LORD KINROOS VE GAZİ

LORD KINROOS VE GAZİ – Sesli Dinle

*Atatürkün dış politikası,devleti küçültmek,iç politikası ise kendisinden sonra da iktidarını sürdürmek için bir siyasal sistem idi.

*Mareşal Fevzi Çakmak dizginleri Atatürkün eline vermiş,onun tüm yaptıklarına, engelleme yetkisine rağmen sessiz kalmış,susmayı seçmişti.

*Askeriyede kendisinin inançtan uzak,içki içen,kadınlarla olan ilişkisi,ahlak dışı tavırları tepki çekiyordu.

*O milliyetçilikle solu birleştirdi.Her iki grubun kendisini savunmasının yolunu bulmuştu.

*Rusyada gelişen kominizmle,batıda gelişen milliyetçiliği beraber götürüp,sentezleme yolunu tercih etti.

-Tam da Ziya Gökalp-i yansıtıyordu.Öyle ki annesinin ölümünde bile ağlamayan Gazi,Gökalp-in ölümünde ağlamıştı.

*Tevfik Fikret ve Abdullah Cevdet-in materyalist ve ateist görüşünü benimserken, Gökalp-inde milliyetçilik yönünü topluma empoze ediyordu.

Tüm hayatındaki siyaseti ve yönetimi bu minval üzere oldu.

Belli bir hedefe ulaşmak için her seferinde dini bir alet olarak kullandı.

Bunu Mısırdaki subaya karşı da gösterdi,Trablustaki Sünusilere,Kahiredeki şeyhlere ve onları toplamaya,birinci meclisi sarıklı ve şeyhlerle ve dualarla açmaya giderken,bizde de padişahtan kendi üstlerine karşı da gösteriş yolunu seçti.Tepki çekmemek için…

Kullandığı dini eline iktidar geçince devre dışı bırakma yoluna gitti.

Bu uğurda en acımasız uygulamalara ve uyduruk ve keyfi küfri kanunlara baş vuruldu.

*Aslında iç ve dıştaki kargaşalar,Gazinin yol taşlarını döşüyordu.

O kaosun bir ürünü idi.

*İngilizler daha o subay iken şu hükümlerini vermişlerdi:”Ona dikkak edin,çok yükselecektir.”

*Bulgar General Petrov-un kızı Dimitrina ile ilk ilişkisini sürdürüp,onunla evlenmek istedi,ancak babası onu bir Türke vermek istemiyordu.

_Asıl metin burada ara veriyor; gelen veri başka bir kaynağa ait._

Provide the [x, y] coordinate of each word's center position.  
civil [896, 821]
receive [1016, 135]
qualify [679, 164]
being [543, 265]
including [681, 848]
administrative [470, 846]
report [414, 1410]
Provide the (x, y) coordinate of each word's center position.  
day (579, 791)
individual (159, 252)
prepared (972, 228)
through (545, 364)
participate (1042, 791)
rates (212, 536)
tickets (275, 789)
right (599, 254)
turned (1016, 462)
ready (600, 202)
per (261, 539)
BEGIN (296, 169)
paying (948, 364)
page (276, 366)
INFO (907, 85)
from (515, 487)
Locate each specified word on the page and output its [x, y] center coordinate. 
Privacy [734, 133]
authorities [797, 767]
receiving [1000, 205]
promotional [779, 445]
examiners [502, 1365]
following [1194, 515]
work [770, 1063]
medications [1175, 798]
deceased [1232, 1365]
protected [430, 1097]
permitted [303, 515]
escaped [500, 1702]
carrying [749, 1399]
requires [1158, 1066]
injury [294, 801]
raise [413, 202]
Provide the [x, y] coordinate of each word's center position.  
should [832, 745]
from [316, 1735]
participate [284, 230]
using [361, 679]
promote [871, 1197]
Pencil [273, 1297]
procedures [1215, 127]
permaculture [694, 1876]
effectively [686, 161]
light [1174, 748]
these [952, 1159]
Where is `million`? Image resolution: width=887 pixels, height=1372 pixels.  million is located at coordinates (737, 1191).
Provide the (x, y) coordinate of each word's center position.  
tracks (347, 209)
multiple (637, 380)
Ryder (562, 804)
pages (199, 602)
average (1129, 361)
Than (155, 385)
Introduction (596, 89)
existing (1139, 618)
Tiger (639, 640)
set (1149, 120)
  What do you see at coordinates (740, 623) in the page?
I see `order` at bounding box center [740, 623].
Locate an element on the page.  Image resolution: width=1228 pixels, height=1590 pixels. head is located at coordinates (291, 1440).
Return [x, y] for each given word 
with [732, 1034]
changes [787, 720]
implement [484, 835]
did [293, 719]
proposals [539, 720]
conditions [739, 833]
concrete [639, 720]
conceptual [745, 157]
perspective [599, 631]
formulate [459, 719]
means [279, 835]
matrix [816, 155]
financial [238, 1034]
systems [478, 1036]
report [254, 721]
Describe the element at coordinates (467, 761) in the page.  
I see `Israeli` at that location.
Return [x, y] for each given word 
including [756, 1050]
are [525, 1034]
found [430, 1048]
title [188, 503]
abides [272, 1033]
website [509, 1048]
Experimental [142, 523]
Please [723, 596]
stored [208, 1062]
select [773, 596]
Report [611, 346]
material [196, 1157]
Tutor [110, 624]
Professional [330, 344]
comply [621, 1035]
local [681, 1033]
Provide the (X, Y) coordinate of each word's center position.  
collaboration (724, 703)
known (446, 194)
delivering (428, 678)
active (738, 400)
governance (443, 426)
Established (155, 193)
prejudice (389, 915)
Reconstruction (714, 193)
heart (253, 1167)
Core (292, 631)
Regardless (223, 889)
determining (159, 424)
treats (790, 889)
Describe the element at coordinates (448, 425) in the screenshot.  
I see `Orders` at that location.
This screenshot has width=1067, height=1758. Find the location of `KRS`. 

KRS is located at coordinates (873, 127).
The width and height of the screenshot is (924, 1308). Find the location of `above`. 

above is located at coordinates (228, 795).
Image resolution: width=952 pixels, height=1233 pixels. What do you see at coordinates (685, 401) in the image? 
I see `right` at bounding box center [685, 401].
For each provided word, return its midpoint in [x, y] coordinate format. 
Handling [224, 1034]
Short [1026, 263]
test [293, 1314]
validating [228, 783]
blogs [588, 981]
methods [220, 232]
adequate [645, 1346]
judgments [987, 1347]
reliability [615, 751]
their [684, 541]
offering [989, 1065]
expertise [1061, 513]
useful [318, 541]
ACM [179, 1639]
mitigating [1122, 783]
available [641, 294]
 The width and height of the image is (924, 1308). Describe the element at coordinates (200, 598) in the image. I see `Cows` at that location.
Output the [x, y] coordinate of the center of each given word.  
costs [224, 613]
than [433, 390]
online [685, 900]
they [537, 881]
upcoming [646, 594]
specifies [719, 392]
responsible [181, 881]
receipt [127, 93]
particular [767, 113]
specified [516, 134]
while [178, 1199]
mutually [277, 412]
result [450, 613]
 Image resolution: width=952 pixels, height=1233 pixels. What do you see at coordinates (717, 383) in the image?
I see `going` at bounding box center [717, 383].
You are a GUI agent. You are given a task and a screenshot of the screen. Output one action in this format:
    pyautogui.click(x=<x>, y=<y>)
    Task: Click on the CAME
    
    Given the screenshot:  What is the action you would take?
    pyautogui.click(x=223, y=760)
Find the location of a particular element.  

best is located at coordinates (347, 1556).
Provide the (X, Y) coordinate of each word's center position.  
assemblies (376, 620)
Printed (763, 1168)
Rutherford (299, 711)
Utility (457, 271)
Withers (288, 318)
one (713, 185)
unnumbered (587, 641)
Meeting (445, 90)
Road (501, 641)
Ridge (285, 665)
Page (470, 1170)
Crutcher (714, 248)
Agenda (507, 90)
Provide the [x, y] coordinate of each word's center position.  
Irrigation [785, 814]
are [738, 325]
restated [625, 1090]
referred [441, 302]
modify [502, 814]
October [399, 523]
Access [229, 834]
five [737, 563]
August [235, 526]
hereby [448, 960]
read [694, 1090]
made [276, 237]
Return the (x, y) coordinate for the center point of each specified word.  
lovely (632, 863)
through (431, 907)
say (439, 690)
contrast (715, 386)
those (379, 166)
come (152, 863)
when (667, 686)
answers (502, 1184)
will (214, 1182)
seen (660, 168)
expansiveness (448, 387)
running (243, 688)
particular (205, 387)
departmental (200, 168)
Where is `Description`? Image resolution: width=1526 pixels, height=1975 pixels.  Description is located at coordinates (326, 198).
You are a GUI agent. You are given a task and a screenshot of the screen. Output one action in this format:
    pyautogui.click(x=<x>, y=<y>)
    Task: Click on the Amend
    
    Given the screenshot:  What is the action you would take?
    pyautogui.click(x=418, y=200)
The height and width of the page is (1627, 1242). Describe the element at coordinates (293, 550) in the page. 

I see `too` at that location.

Gazi o zamandan kafasına koymuştu;Anadolu kadını da maskeli baloda beraber olup aşk yaşadığı Dimitrina gibi olmalıydı.

*Gazi ile İsmet bir çok noktada görüşleri birbirleriyle uyuşuyordu.Yalnız Gazinin içki ve kadın düşkünlüğünün yanında İsmet,sakindi.

Bu düşünce uyumluluğundan dolayı İsmet,Gazinin vaz geçilmez bir gölgesi idi.

*İngilizler Mustafa Kemale bir kez daha,büyük bir siyasi bağışta bulunmuşlardı.O da bundan yararlanmakta gecikmedi.Hemen bir bildiri yayınlayarak;”İstanbulun zorla işgaliyle Osmanlı devletinin yedi yüz yıllık hayat ve egemenliğine son verilmiş”olduğunu açıkladı.Durumu böyle görüyordu.

..Türkiye dışındaki Müslümanları hatırlayarak,onlara da buna benzer bir bildiri yolladı.

*Gazi Latife-ye önce metresi olduğunu teklif etmiş,o ise metresi olmayı değil,evlenmeyi kabul edeceğini söylemişti.

Bir müddet sonra verem olduğu bahanesiyle,baştan savma amaçlı olarak Münih-e gönderildi.Çünkü Gazi bir kişiye bu kadar uzun süre bağlı kalmamıştı.

Daha sonra ise Türkiye-ye döndüğünde –hala tartışması devam edip ,açıklığa kavuşmayan –Çankaya-nın kadınlar tuvaletinde veya çıkıp arabanın içinde,şaibeli bir şekilde intihar mı etti,öldürüldü mü tartışması devam edecektir.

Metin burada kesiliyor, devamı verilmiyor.